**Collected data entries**

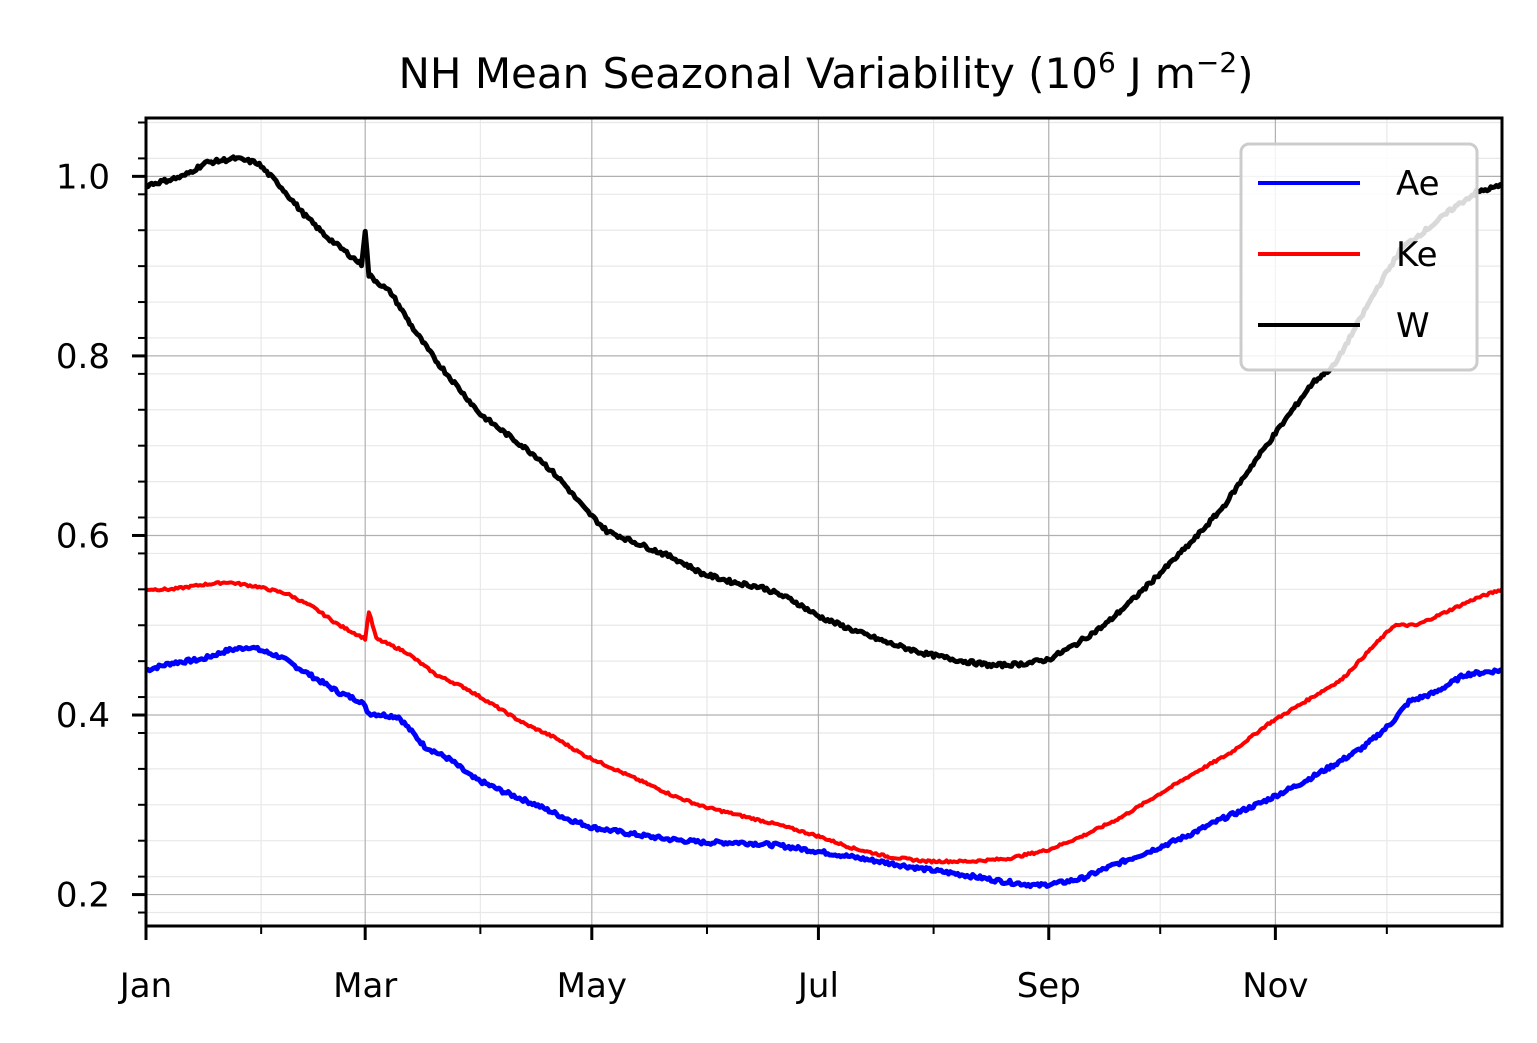 The height and width of the screenshot is (1043, 1537). Describe the element at coordinates (83, 536) in the screenshot. I see `y-tick-label-0.6: 0.6` at that location.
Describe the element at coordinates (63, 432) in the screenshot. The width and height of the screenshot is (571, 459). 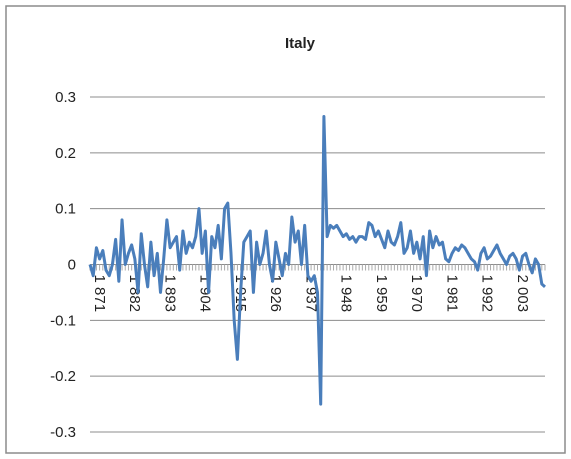
I see `y-tick-label: -0.3` at that location.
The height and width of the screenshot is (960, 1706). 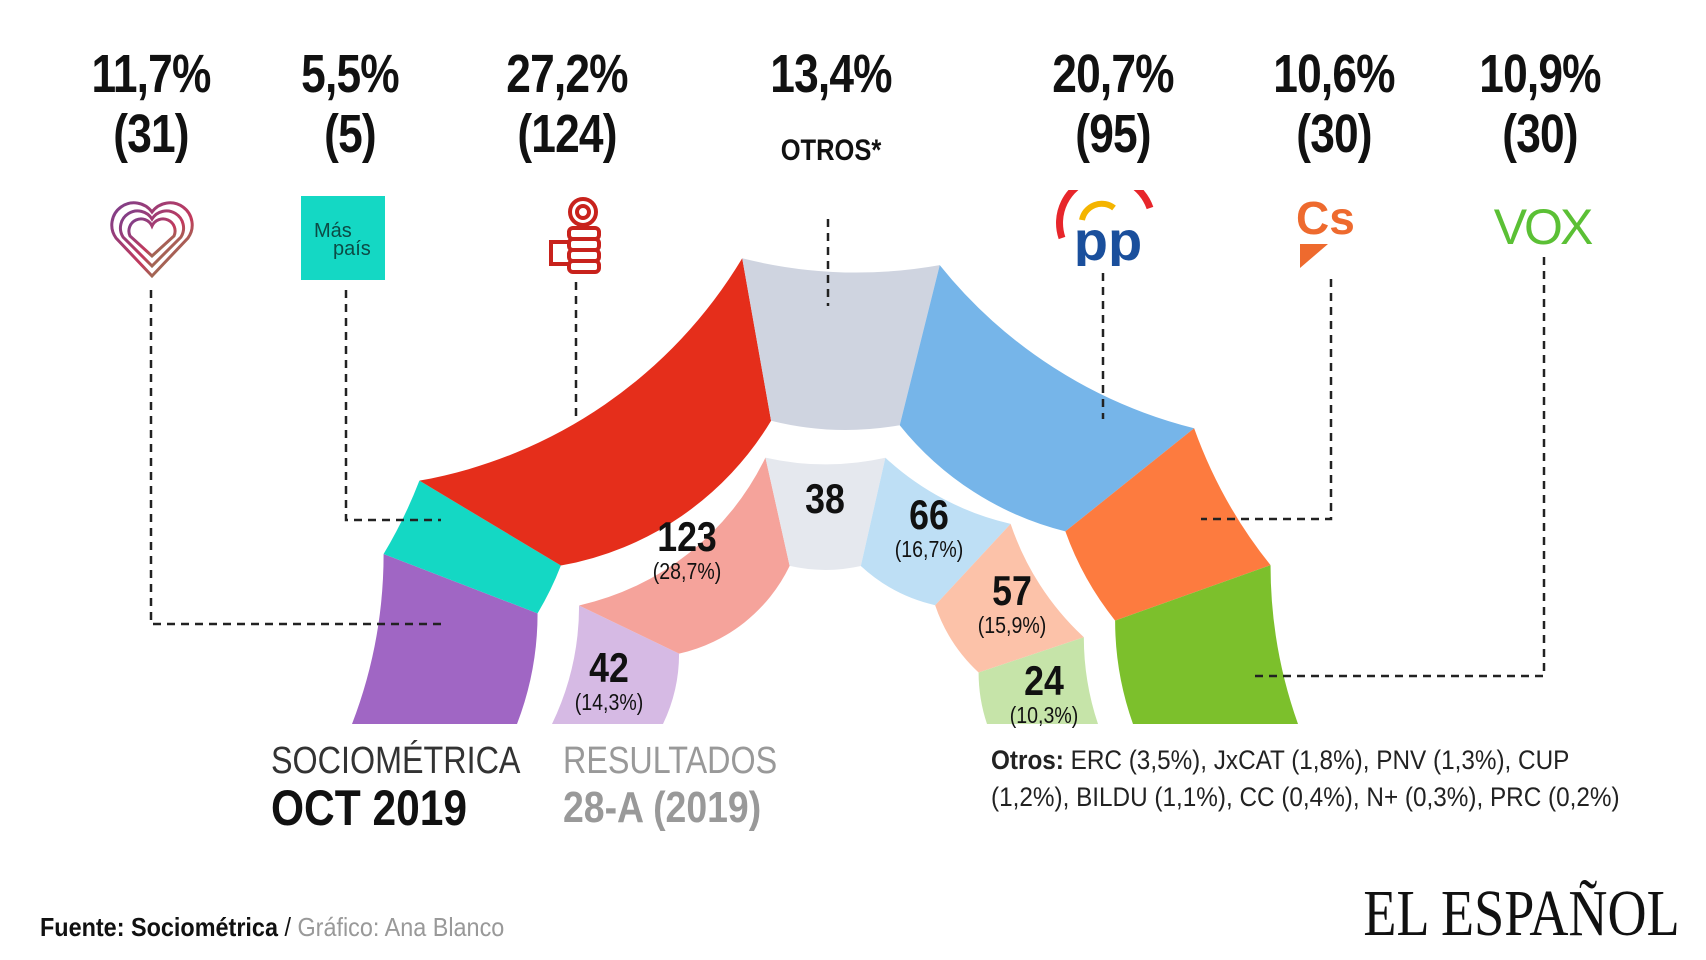 I want to click on outer-ring-caption: SOCIOMÉTRICA OCT 2019, so click(x=418, y=788).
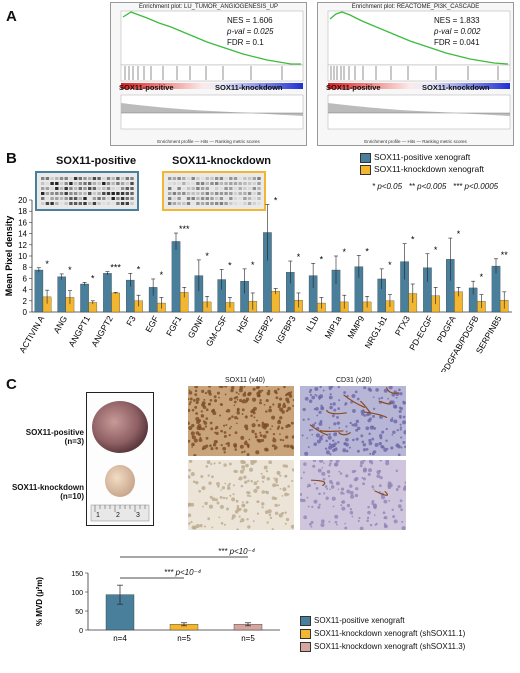 The width and height of the screenshot is (520, 673). What do you see at coordinates (436, 186) in the screenshot?
I see `significance-note: * p<0.05 ** p<0.005 *** p<0.0005` at bounding box center [436, 186].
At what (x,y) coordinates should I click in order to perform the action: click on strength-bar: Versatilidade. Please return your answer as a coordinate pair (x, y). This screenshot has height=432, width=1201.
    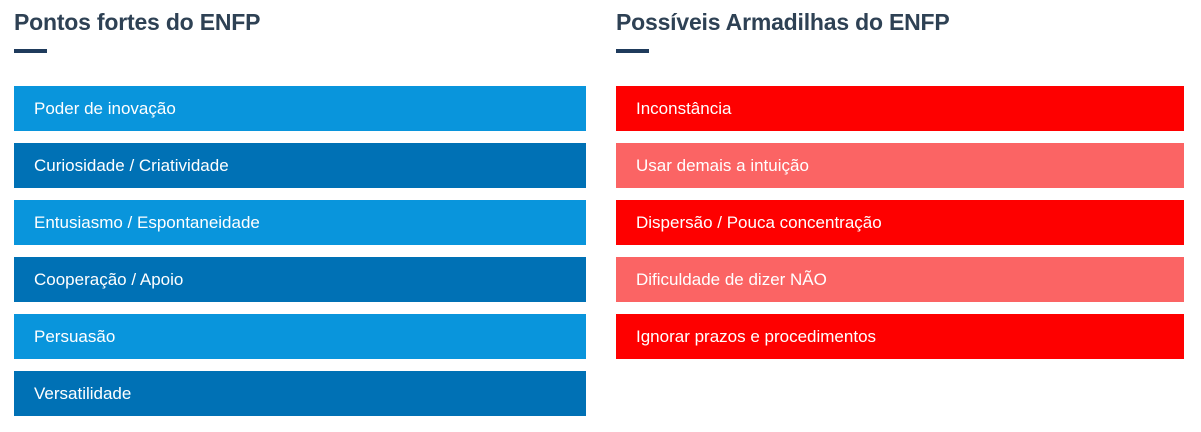
    Looking at the image, I should click on (300, 394).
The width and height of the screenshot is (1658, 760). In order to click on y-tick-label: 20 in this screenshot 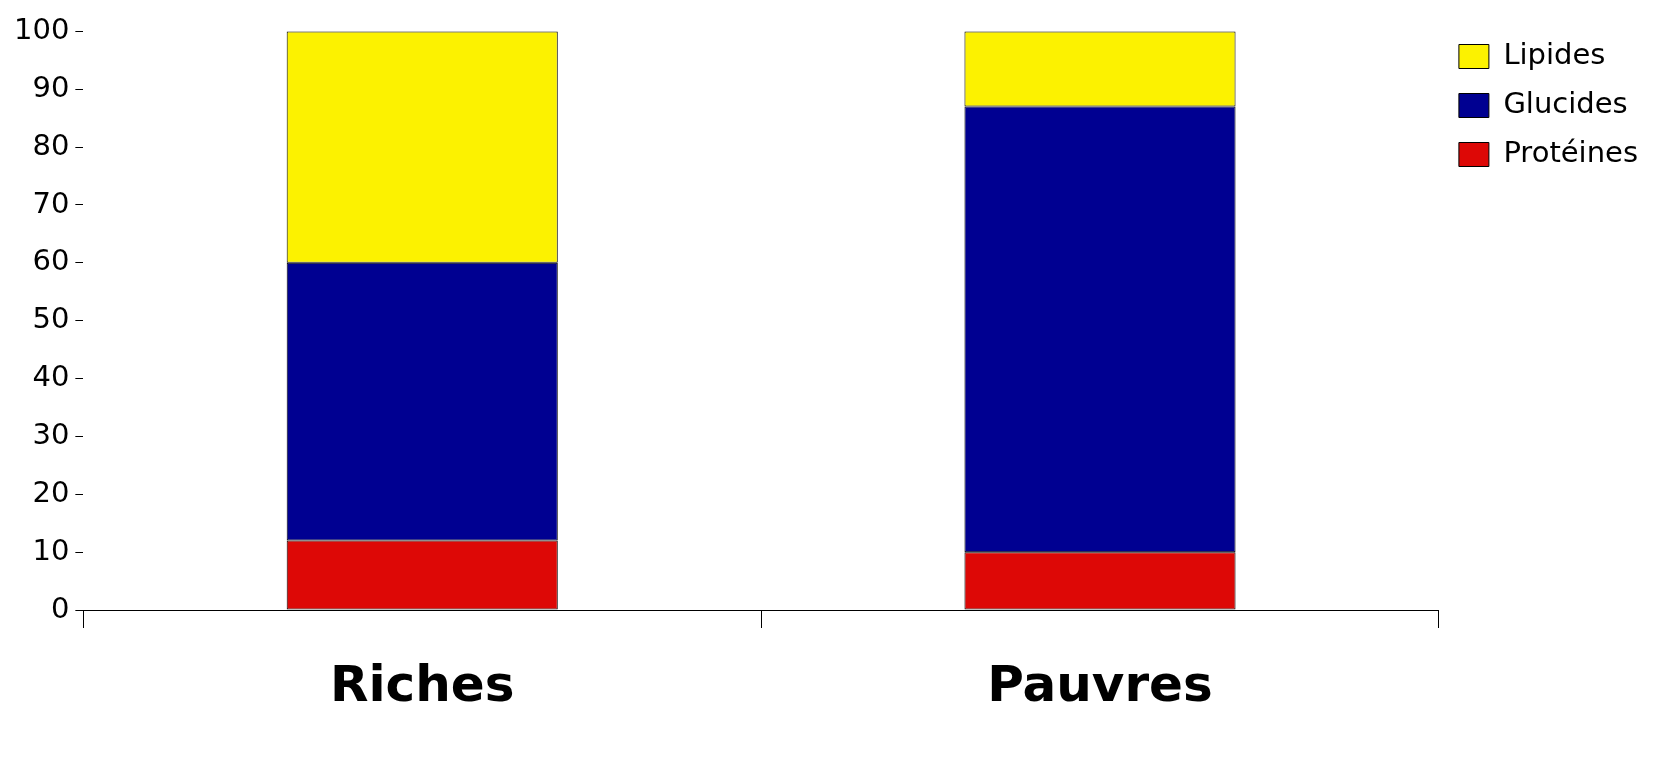, I will do `click(51, 492)`.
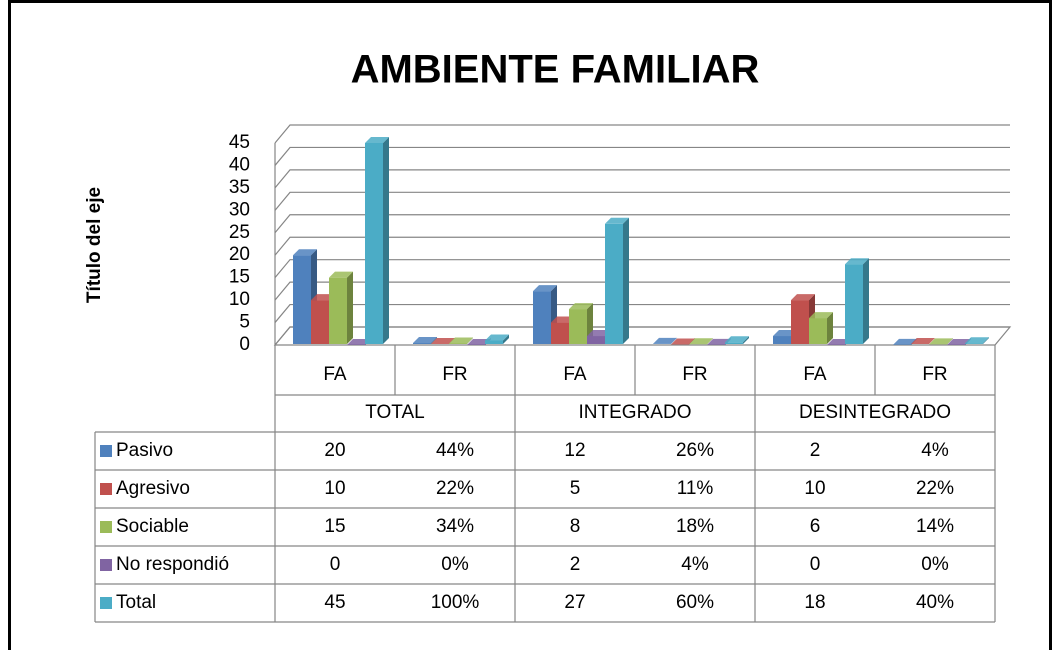 The image size is (1060, 650). What do you see at coordinates (456, 602) in the screenshot?
I see `table-cell: 100%` at bounding box center [456, 602].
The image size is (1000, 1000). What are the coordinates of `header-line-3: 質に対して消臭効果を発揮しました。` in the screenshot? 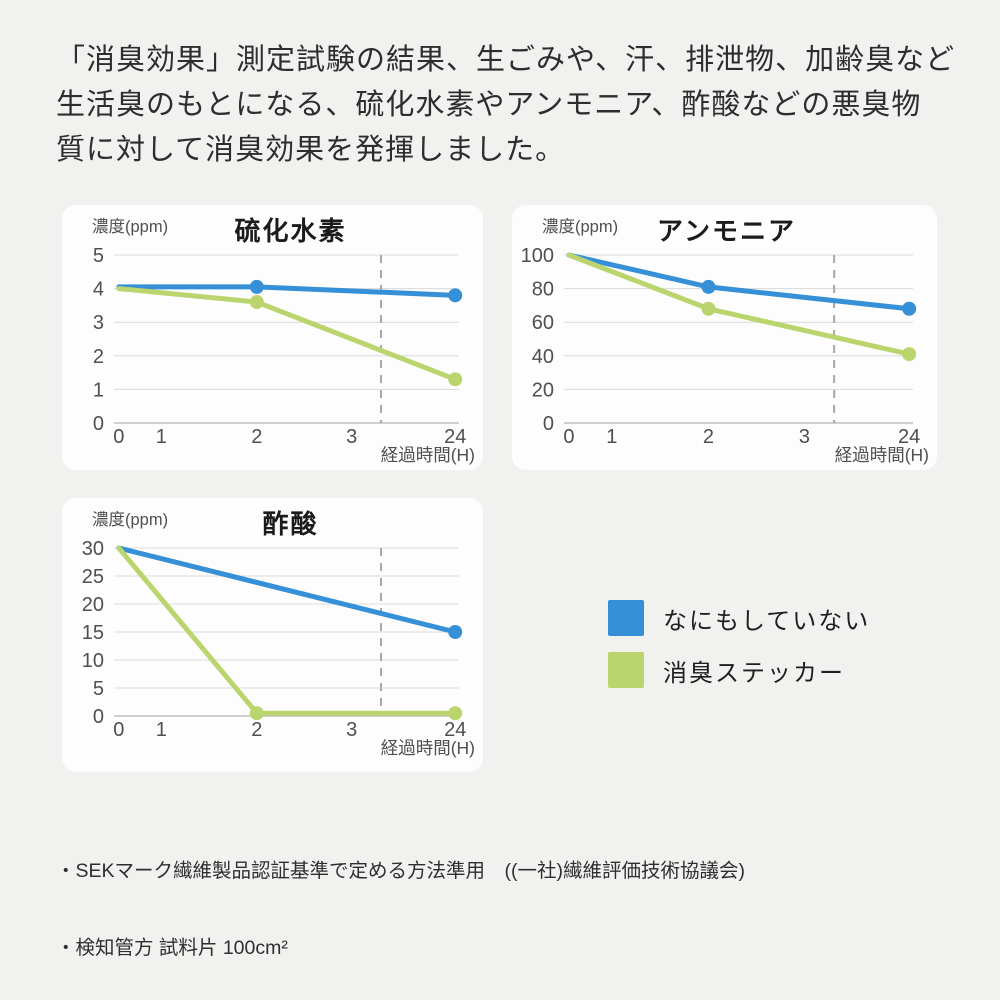 It's located at (311, 150).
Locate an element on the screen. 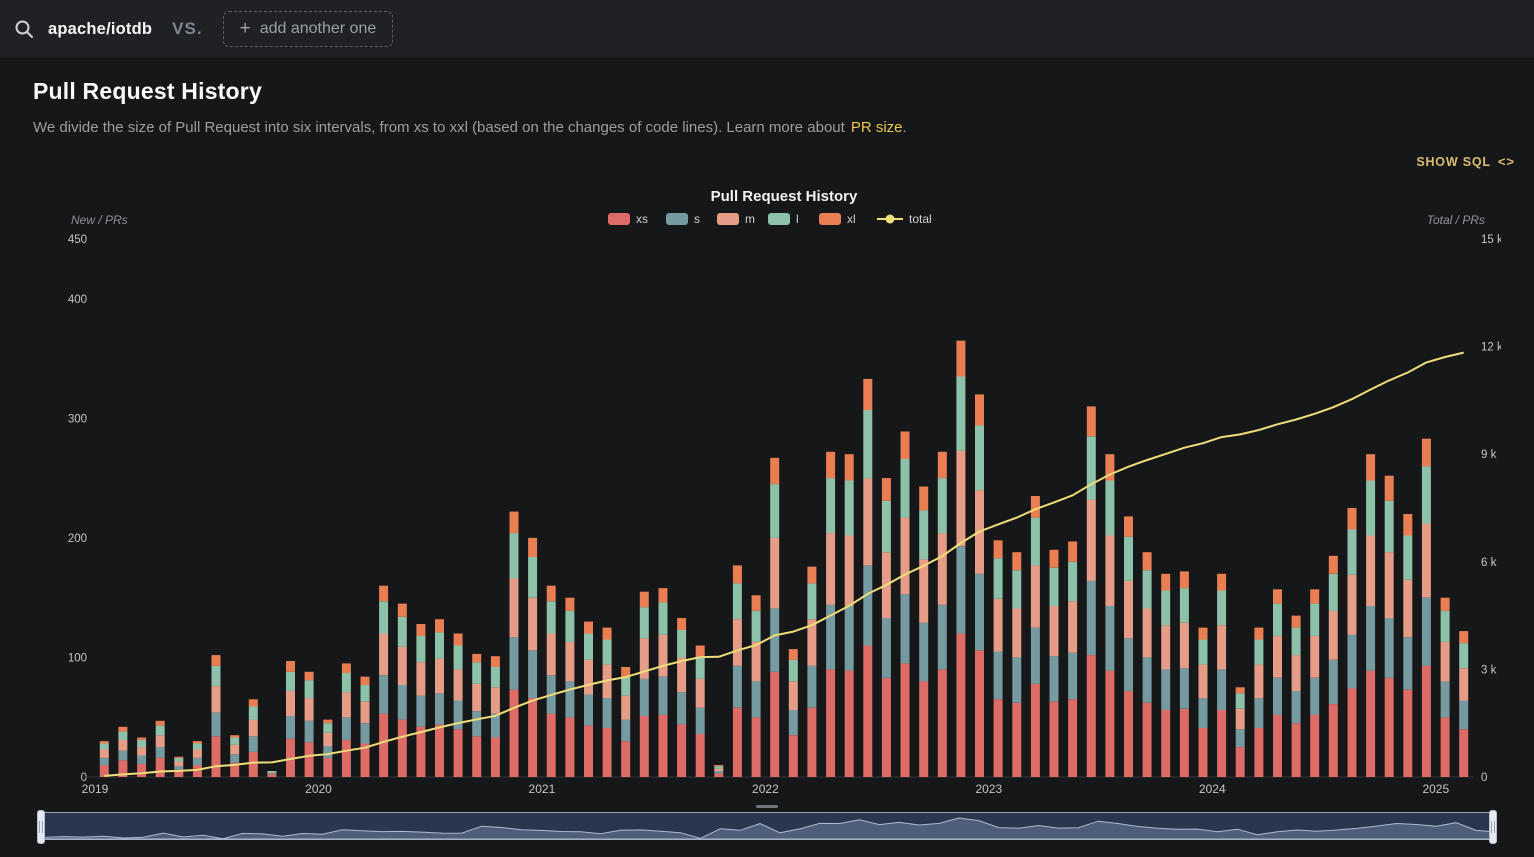  legend-item-l: l is located at coordinates (784, 219).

**AIM OF THE EXERCISE**
Count the lines in the items above that contain the string "should", treating uppercase and lowercase as different. Reply with the number only.

**OUTPUT OF THE TASK**
2